A couple things strike me about this inventory. The importance of memorization, for one. The way that these texts ripen in my spirit over time, coming back to me when I need them in a new stage of life. And gratitude for all those who gave me these gifts, through prayer and study and song, over the decades. I hope I still have a long way to go on this pilgrimage, and I go rejoicing, this prayer book in my hand.

 

 

Debra Rienstra

I am a writer, professor, amateur musician, science fiction fan, and lifelong member of the Reformed Christian tribe. For my day job, I teach early British literature and creative writing at Calvin University, where I have been on the faculty for over twenty years and still need to pedal fast to keep (mostly) ahead of smart, feisty undergraduates. I have published three books, over two hundred essays for The Twelve, and numerous articles, poems, and reviews in popular and scholarly contexts. I have a B.A. from the University of Michigan (Go Blue!) and a M.A. and Ph.D. from Rutgers. My husband and I have three grown children.

7 Comments

  • Thank you for sharing these beautiful and heartfelt thoughts.

  • Daniel Meeter says:

    Marvelous. This morning’s Psalms in the Daily Lectionary were 23 and 27. Most of my favorite Psalms are also connected with music, either the Genevan tunes or other settings. I can’t read Psalm 148 without hearing “Let Them Praises Give Jehovah” from the red Psalter Hymnal.
    I love Psalm 90, especially in the Hungarian, because the old men sang it at funerals in my first little charge.
    I love Psalm 84, because of so many associations, Brahms’ Requiem, the swallow, where my own heart wants to be every day right now.
    I love Psalm 114, either in Hungarian, when I can hear Kodaly’s music, or as Anglican chant, when I can sing it to Tonus Peregrinus.
    I could go on and on.
    Psalm 139, because my father read it as the scripture for our wedding at the Sherman Street CRC in 1975. I think St. Paul must have had it in mind when he wrote, “To know even as I am fully known.”
    In David McCullough’s marvelous biography of John Adams, he says so little about Adams’ religion, despite how important something that he attended to weekly should have been in his life. Only this, that at the end of his life, Adams wrote about the Psalms, and how much time he spent in them, and something to the effect that reading them satisfied every emotion of his human soul.
    Thanks so much, Debra.

  • Psalm 80, for its confident appeal to God to act, for its bold refrain, “Restore us, O God of hosts; let your face shine, that we may be saved.” Then for the nature metaphors in verses 8-13, the repetition of “you” that keeps the focus on God, and the far-sighted prophecy in verses 17 and 18 followed by the ironic challenge of, “give us life, and we will call on your name.” This is my prayer.
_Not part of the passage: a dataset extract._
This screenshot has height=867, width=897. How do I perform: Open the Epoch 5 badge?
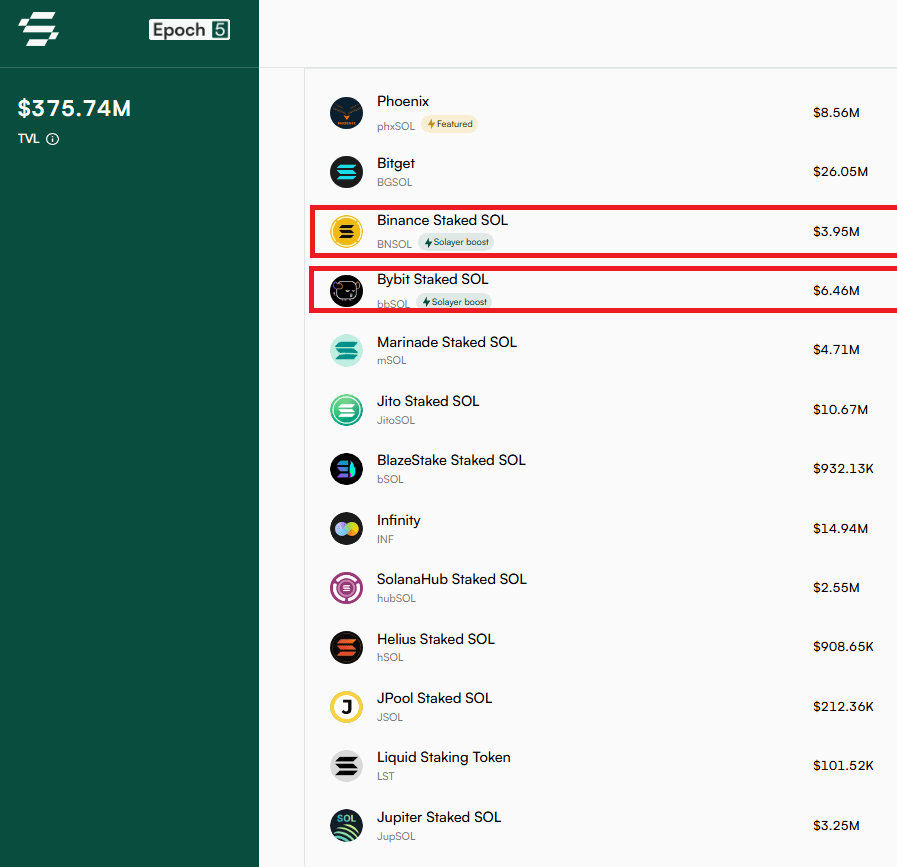(x=190, y=30)
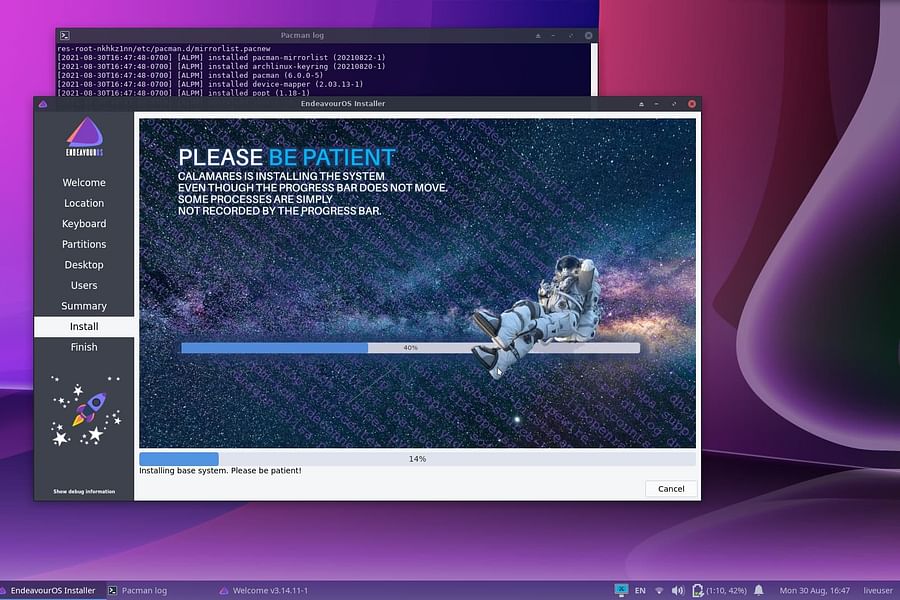Open the notifications bell icon
Screen dimensions: 900x600
tap(758, 590)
  • Darlene C. Wallinga says:

    Thank you for these personal and meaningful comments on the Psalms…..choir (here at Second Pella) blesses me in my retirement age as it must have for you in your early years! Thanks for your beautiful comments!

  • Rachel K. says:

    This is beautiful, Debra. I take up your challenge to do this for myself. (In my Bible, the lines from Psalms that I can sing to a tune are marked with a single eight note.)

  • Debra, you have encouraged me to do this for myself. It was a very good exercise and reminder of psalm memories–often associated with a particular time and place. Thank you.

  • Susan VanWinkle says:

    Love, love, love this list. Each one touches me and brings a memory to mind.